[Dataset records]
□ □ □ □ □ □ □

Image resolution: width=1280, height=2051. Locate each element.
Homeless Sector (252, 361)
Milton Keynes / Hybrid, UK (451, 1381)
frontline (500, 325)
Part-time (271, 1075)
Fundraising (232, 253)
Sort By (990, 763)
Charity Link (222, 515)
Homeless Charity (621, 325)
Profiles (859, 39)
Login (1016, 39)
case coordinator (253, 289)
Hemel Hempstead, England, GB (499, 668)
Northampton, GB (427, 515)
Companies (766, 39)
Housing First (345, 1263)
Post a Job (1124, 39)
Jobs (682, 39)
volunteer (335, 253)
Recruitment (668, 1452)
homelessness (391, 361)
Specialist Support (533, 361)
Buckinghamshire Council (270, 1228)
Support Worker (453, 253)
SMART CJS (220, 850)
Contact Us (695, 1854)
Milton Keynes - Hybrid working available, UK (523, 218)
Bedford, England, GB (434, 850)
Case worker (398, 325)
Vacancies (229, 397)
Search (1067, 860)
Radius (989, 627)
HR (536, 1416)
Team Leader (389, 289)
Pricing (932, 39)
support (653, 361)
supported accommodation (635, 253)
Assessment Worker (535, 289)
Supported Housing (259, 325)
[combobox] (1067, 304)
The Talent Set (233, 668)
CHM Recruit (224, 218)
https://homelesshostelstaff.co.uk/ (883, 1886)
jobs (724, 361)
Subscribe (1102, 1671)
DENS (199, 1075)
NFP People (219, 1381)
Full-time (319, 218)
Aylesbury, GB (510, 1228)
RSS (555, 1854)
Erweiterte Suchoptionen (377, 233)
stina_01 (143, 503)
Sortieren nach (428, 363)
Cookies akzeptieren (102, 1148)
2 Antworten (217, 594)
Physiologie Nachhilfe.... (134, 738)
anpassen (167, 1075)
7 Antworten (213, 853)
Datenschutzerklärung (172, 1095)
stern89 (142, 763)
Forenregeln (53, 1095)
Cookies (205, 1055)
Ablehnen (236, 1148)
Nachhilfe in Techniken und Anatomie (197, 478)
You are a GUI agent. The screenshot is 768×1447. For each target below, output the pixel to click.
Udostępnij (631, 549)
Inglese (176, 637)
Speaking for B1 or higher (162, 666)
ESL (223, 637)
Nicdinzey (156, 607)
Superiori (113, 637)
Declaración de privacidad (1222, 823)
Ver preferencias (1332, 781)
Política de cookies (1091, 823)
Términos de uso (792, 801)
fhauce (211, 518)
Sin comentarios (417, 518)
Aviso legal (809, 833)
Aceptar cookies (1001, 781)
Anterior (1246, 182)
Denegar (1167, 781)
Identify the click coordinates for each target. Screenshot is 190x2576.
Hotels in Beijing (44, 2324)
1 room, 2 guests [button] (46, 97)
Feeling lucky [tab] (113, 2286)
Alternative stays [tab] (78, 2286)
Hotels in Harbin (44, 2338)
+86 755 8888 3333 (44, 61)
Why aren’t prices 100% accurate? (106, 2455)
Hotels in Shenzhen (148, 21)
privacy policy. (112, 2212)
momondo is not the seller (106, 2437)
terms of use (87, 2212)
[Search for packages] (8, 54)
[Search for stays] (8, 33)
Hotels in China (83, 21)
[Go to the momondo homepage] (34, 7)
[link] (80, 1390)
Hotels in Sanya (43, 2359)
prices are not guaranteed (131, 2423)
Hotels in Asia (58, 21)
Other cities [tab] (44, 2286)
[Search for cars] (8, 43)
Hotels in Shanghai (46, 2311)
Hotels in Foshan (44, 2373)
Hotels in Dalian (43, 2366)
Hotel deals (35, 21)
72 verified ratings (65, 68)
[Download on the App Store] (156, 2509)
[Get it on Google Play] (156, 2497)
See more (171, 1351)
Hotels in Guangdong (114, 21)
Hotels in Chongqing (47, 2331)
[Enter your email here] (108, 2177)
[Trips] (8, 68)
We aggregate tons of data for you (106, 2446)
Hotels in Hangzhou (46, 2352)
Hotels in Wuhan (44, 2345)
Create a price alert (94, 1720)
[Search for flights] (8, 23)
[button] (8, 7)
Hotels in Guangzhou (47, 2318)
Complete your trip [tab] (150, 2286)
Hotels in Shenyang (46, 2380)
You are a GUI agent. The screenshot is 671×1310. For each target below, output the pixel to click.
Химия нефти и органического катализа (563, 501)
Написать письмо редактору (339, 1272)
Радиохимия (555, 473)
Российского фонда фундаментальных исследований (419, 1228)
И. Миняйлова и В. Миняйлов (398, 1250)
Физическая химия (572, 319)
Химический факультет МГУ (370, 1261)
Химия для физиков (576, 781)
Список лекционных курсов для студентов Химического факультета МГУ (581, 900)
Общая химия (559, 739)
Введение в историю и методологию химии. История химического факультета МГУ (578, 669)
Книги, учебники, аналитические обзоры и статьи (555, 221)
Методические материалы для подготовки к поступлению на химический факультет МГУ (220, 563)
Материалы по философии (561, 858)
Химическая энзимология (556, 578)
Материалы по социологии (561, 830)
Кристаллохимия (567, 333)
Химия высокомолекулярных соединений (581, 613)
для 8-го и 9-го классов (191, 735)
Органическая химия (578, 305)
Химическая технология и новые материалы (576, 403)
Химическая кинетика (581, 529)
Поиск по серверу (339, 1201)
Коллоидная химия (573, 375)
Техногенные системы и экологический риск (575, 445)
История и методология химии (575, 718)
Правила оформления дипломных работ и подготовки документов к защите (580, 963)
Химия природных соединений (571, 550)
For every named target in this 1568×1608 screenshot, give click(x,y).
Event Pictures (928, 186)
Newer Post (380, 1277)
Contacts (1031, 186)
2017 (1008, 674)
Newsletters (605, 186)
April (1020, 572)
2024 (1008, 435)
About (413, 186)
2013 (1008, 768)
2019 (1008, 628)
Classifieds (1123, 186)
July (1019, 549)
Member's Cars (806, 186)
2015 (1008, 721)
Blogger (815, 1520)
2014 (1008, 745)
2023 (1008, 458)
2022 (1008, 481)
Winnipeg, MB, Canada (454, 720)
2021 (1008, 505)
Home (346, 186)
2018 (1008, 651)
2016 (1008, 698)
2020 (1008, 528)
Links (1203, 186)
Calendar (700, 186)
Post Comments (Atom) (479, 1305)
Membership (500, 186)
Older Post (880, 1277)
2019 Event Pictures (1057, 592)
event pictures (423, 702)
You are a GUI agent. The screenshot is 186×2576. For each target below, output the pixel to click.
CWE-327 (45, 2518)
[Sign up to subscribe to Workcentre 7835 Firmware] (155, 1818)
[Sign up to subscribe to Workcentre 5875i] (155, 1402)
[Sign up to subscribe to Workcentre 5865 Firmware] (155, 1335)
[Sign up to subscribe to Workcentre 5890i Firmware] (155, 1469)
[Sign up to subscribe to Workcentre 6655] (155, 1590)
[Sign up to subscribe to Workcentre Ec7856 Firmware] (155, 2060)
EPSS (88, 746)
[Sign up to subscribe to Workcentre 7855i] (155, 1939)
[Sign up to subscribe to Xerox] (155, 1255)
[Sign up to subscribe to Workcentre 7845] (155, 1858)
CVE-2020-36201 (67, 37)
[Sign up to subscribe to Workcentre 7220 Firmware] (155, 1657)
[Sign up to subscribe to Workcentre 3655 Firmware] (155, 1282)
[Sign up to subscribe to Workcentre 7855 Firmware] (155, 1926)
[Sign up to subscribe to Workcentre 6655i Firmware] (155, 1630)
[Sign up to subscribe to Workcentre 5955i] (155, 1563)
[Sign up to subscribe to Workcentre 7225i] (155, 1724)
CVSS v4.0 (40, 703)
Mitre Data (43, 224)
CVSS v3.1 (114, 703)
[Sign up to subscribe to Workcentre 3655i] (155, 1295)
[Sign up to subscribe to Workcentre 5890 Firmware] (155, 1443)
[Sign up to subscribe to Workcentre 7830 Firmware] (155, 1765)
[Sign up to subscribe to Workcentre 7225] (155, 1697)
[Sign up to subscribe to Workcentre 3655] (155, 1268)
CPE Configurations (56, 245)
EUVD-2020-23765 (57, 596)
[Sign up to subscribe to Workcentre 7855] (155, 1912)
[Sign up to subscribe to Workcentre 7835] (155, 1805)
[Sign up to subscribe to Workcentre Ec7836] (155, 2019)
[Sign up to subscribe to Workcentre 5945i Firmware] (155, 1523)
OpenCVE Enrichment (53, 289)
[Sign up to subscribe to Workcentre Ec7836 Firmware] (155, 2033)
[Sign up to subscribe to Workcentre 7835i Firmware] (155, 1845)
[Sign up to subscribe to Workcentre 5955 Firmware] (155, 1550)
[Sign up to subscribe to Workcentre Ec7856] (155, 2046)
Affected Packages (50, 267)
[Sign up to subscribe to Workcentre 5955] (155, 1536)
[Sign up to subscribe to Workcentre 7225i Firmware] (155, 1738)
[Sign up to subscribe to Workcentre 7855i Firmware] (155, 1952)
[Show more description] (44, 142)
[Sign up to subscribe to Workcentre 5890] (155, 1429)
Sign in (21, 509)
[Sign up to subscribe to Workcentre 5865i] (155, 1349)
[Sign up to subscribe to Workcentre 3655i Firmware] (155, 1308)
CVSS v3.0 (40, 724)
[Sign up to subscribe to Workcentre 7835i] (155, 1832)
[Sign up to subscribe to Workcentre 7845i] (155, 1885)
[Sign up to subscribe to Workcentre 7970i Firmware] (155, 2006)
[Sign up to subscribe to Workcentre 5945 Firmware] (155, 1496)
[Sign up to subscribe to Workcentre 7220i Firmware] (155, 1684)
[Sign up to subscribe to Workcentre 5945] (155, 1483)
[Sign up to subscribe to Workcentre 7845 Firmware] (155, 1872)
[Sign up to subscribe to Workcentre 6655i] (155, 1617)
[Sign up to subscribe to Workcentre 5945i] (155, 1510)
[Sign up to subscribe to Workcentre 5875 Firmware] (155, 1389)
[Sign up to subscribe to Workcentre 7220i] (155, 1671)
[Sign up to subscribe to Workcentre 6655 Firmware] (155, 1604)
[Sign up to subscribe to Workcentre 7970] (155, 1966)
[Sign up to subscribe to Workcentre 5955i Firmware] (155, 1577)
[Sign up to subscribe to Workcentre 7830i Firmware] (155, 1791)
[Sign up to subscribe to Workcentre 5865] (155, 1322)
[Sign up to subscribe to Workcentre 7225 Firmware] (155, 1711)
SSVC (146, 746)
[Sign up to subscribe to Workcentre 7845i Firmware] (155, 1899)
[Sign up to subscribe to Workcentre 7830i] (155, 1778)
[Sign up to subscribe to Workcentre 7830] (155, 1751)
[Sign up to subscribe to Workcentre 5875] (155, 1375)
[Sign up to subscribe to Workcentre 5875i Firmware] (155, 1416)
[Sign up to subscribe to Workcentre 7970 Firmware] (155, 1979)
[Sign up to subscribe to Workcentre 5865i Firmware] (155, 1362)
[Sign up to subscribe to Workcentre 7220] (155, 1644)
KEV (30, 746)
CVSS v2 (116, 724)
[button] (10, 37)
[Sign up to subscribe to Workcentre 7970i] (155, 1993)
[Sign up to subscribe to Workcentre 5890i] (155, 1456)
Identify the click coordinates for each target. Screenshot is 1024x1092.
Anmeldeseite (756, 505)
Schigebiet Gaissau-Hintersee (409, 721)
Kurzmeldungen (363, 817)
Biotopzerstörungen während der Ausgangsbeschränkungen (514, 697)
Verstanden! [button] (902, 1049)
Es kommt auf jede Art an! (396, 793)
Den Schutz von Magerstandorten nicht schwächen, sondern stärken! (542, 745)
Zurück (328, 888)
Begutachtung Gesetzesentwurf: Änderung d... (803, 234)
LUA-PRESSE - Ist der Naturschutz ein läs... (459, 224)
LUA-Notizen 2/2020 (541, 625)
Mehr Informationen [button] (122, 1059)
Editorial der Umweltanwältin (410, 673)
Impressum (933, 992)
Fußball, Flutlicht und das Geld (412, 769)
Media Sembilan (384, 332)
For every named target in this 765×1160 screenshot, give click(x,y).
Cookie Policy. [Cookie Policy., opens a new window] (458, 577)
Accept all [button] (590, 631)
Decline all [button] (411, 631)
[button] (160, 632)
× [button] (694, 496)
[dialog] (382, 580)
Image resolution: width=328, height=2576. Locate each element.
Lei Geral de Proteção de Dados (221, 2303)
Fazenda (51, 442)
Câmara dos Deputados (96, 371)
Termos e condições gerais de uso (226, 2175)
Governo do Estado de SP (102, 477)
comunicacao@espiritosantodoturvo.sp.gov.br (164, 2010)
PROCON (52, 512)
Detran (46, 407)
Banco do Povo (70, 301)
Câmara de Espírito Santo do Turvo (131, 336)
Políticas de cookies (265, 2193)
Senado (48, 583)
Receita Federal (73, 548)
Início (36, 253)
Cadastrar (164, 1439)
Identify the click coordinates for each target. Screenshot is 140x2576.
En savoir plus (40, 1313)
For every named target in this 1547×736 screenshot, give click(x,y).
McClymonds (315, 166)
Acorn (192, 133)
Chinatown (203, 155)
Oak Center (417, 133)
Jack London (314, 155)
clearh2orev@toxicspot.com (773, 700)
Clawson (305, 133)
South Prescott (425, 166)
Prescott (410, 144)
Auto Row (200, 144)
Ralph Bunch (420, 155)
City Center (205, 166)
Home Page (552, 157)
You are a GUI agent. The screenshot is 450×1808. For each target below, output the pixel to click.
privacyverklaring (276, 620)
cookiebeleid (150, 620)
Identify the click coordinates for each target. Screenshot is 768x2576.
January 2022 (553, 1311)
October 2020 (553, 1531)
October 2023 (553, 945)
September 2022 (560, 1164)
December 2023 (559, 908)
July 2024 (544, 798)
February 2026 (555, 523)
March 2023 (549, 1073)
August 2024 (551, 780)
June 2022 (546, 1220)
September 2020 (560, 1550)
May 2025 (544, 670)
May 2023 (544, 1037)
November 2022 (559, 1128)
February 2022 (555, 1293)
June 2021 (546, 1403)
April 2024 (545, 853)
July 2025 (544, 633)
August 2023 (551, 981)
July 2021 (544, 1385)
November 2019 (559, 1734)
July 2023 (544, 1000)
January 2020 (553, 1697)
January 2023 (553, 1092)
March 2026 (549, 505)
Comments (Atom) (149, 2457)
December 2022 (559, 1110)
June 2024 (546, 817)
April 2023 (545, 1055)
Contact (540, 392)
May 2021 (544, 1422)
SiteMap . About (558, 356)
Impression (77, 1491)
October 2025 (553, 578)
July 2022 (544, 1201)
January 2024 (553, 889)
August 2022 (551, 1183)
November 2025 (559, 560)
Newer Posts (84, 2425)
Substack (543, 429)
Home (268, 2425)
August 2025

□ □ □ □ □ □ □

TASK REQUIREMENTS
Return the lines starting with the line that contains "Câmara de Espírito Santo do Turvo (131, 336)" and going on through the line that contains "Clawson (305, 133)", copied exactly.

TASK OUTPUT
Câmara de Espírito Santo do Turvo (131, 336)
Políticas de cookies (265, 2193)
Senado (48, 583)
Receita Federal (73, 548)
Início (36, 253)
Cadastrar (164, 1439)
Identify the click coordinates for each target. Screenshot is 140x2576.
En savoir plus (40, 1313)
For every named target in this 1547×736 screenshot, give click(x,y).
McClymonds (315, 166)
Acorn (192, 133)
Chinatown (203, 155)
Oak Center (417, 133)
Jack London (314, 155)
clearh2orev@toxicspot.com (773, 700)
Clawson (305, 133)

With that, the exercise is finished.